A lo largo de la historia del trotskismo han sido múltiples las tentativas de revertir esa asfixiante situación, buscando distintas vías para insertarse en la clase obrera. El aislamiento empuja indefectiblemente a las pequeñas organizaciones a convertirse en sectas doctrinarias. Algunas de esas vías fueron muy artificiosas, tratando, por ejemplo, de acumular fuerzas entre la juventud estudiantil para «electrizar» al movimiento sindical mediante «acciones ejemplares». Otras resultaron trágicas, como el giro de las secciones latinoamericanas de la IV Internacional hacia la lucha guerrillera, a mediados de los 70. Pero, aún en el error -los cuadros más veteranos nos alertaban acerca de que «no existen atajos en la construcción de un partido revolucionario» y que sólo la lucha de clases libera las energías necesarias para ello-, se buscaba denodadamente una vía de implantación. Hoy, los grupos trotskistas parecen haber perdido ese norte. La generaciones más recientes han sufrido el influjo poderoso de la posmodernidad. Si tiempo atrás la clase obrera, en su prosaica realidad, parecía «espontáneamente reformista» a los impacientes, hoy se antoja desaparecida y se buscan nuevos sujetos del cambio histórico. En ese sentido, el «procés» -dirigido a desactivar la lucha social tras el susto del 15-M y las huelgas generales- ha sido percibido como una ventana de oportunidad para acabar con el «régimen del 78″. Sin percatarse de que ese «régimen» era una imperfecta democracia liberal por la que la clase trabajadora pagó un alto precio… y lo que se levanta frente a ella es una pulsión populista de rasgos autoritarios, no un ascenso revolucionario.

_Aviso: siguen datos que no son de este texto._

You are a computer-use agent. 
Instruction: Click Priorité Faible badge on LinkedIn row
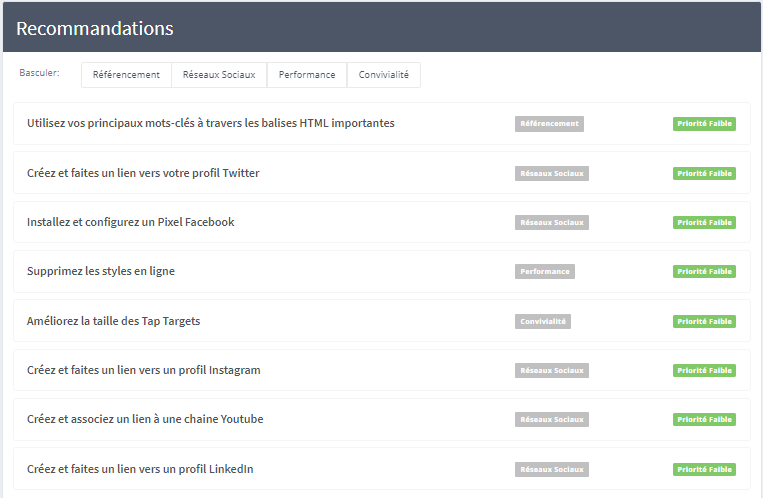point(705,469)
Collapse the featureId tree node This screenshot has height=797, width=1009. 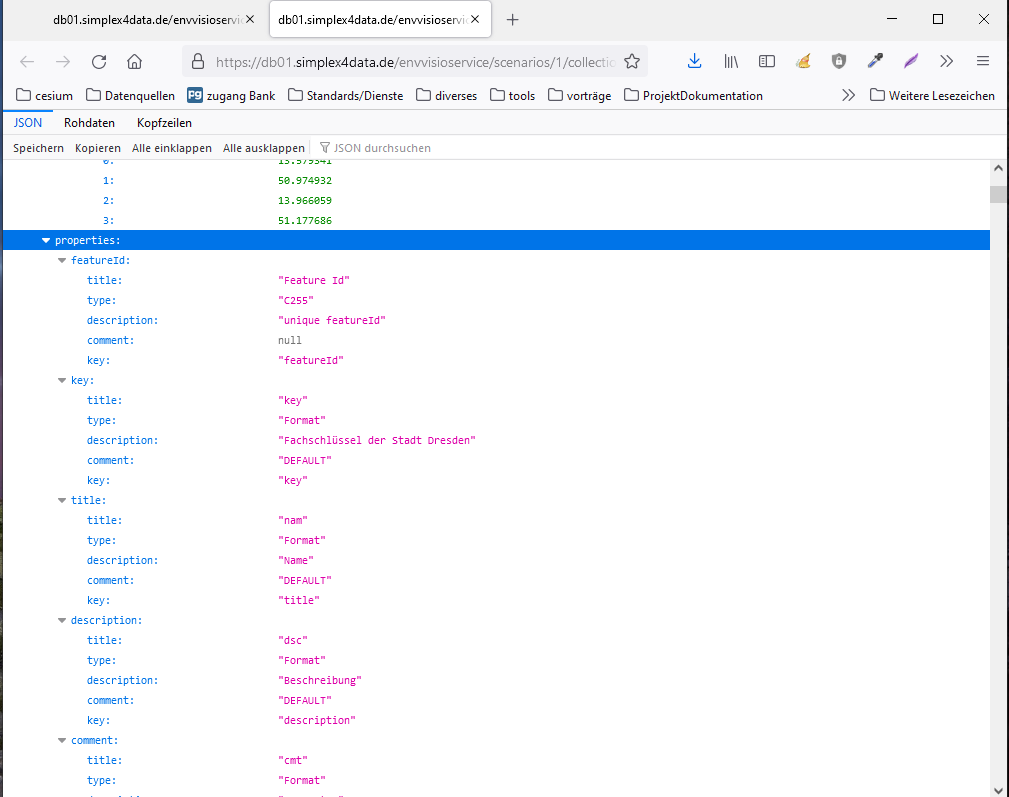pos(62,260)
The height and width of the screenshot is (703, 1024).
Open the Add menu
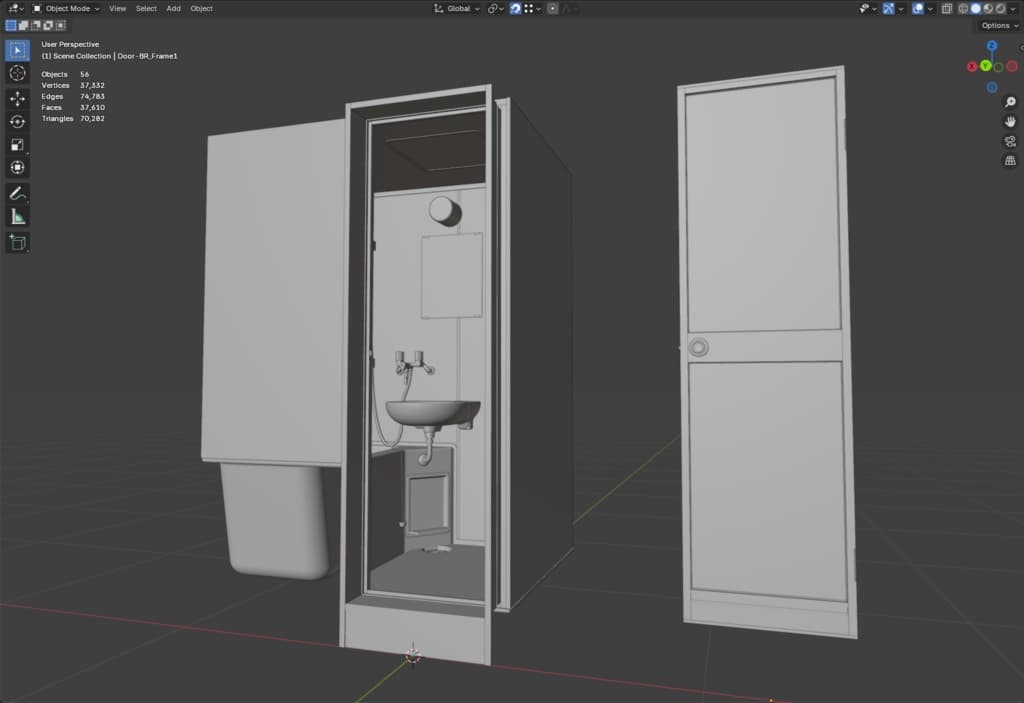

Los viejos trotskistas, olvidados por la historia oficial, aquella generación militante que sufrió las iras de la burguesía liberal, del fascismo y del estalinismo, se esforzó por inculcar dos cosas por encima de todo a la nueva generación militante: la fidelidad a nuestra clase en toda circunstancia… y la necesidad de pensar con nuestra propia cabeza. Aún recuerdo a Mandel, poco antes de su muerte, en el curso de un debate, respondiendo con su proverbial optimismo histórico a quienes señalaban con espanto la impetuosa irrupción del capitalismo en China de la mano de la burocracia gobernante: «El camino es mucho más largo y tortuoso de lo que habíamos pensado. Pero hoy se incorporan millones de hombres y mujeres a las filas de la clase trabajadora. Tarde o temprano, se oirá su voz. Es el capitalismo quien vive en una crisis permanente. El socialismo sigue siendo la gran esperanza de la humanidad». «Y de la vida en el planeta», añadiríamos en estos momentos. Las izquierdas, aquí al igual que en todo el mundo, tienen por delante muchos y difíciles avatares. En el pensamiento y en la acción, habrá que combinar experiencia y audacia innovadora. Sigo pensando que, a pesar de todo, la nuestra fue una buena escuela.